The original location, on Sixth Street between Lombard and South Streets, closed in 1992, just shy of 100 years. It is now the home of Blackbird Pizzeria, a popular vegan restaurant

Hirsh, 71, who bought Levis in 1990, has spent the years trying unsuccessfully to form partnerships with other Philadelphia food companies and supermarkets — "those companies that fly the 'Philadelphia flag.' "

Compounding matters is that Hirsh spends 18 hours a week on kidney dialysis.

A serial entrepreneur and nostalgist whose other businesses included the restoration of the Keswick Theatre in Glenside and Elliott's juices, Hirsh wasn't thinking of food when he bought Levis, which opened in 1895.

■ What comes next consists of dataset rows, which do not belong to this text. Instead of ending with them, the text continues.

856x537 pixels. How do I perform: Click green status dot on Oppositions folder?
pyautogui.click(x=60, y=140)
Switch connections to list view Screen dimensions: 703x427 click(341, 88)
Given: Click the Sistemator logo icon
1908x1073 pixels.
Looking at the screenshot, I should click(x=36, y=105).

Back then, Hirsh was after Levis' liquid asset — the formula for Champ Cherry, a soda on which several generations of Philadelphians were weaned — not the signature "combo" that paired a mustard-slathered hot dog and a fish cake on one roll. Hirsh was a beverage manufacturer known regionally for his Elliott's Amazing line.

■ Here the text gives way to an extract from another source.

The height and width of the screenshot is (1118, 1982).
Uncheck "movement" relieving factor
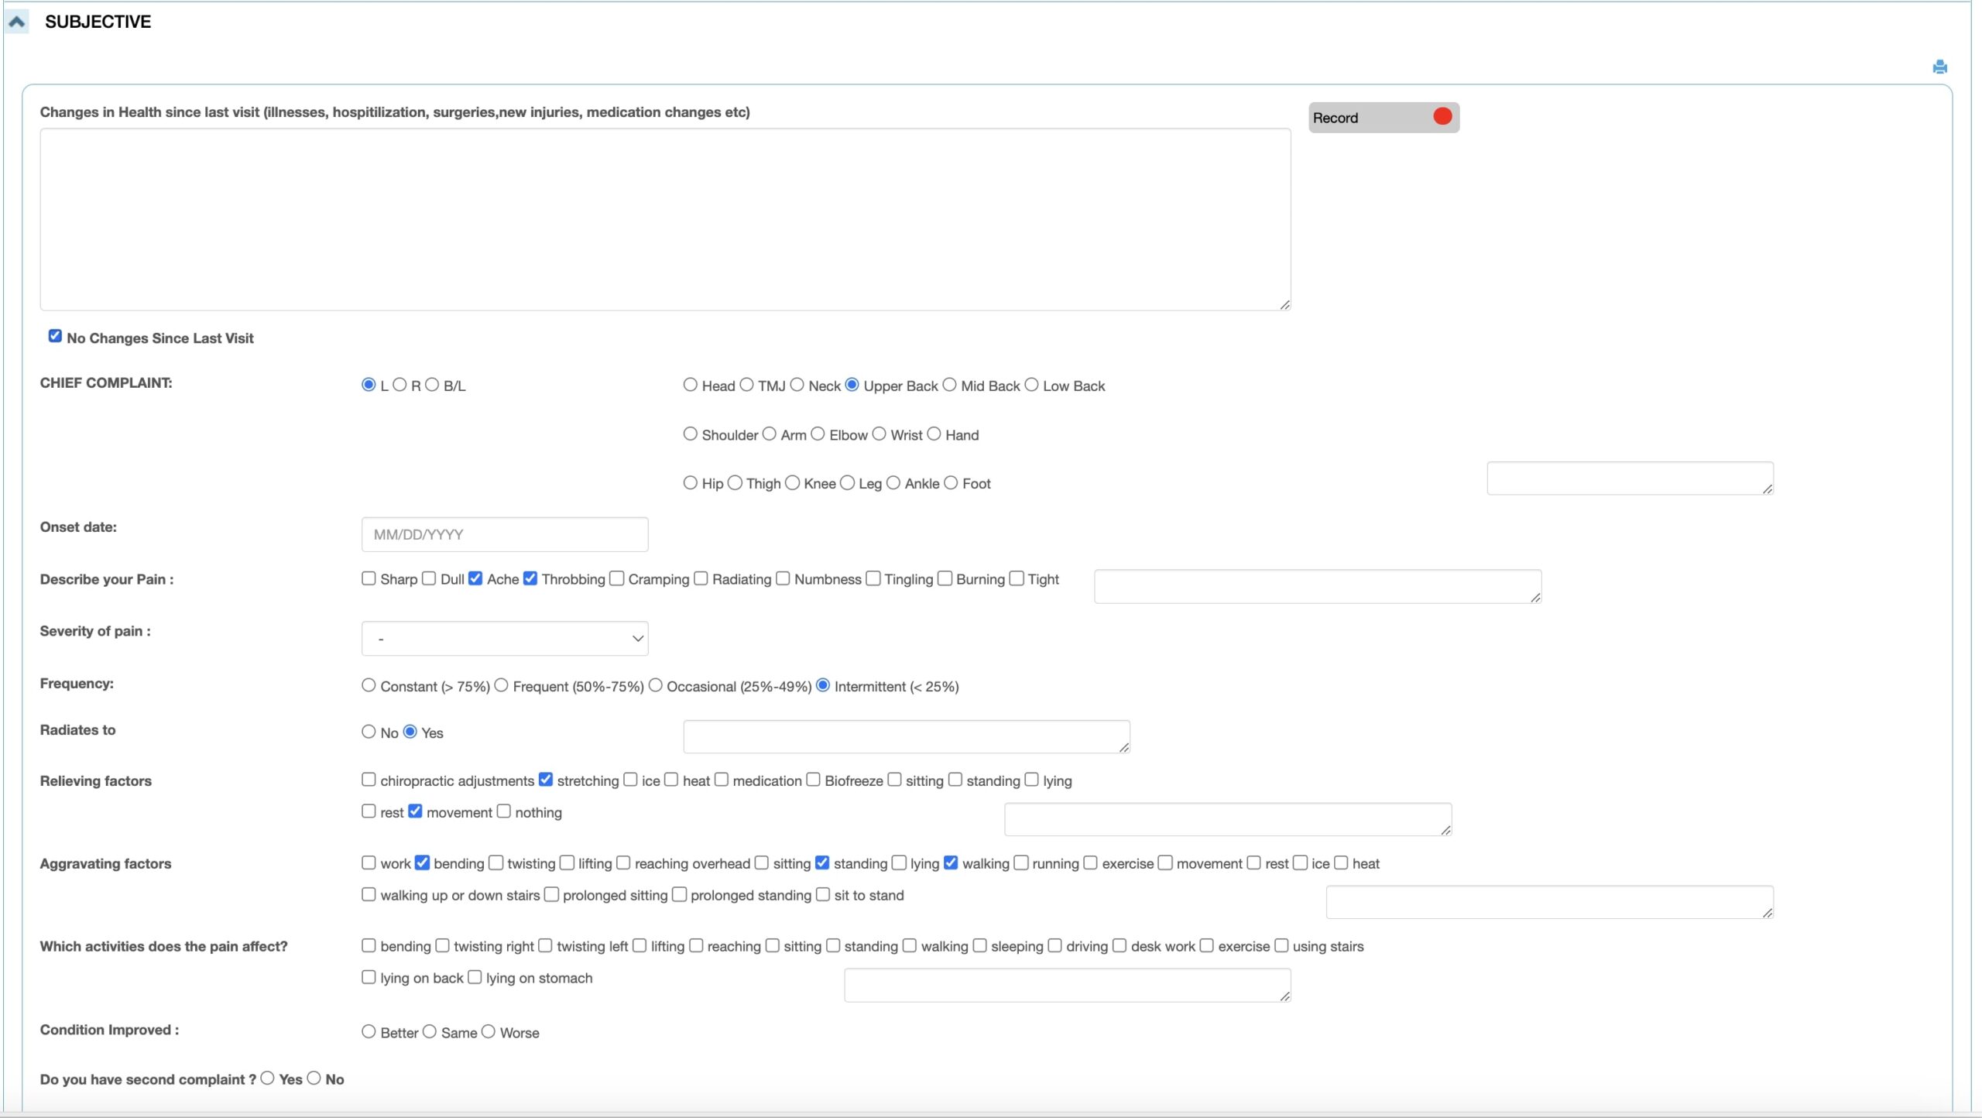point(415,811)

After Levis closed in 1992, Hirsh allowed associates to use the Levis name for franchise hot dog shops, but all failed.

Hirsh did not want the Levis name to share a fate with old-time Philadelphia brands such as Gino's hamburgers and Bookbinder's soups. He began producing all-beef Levis hot dogs — improving the quality as he revived the old recipe — and selling them to takeout shops. The wholesale business inspired him to revive the idea of selling franchises, and he opened the first store himself.

"I'm really also trying to preserve a significant piece of Philadelphia social history," he said. His clientele was older, he acknowledged, but came from all over.

"We're not just selling nostalgia," Hirsh said in a 2012 chat. "Everybody wants a séance with their dead father."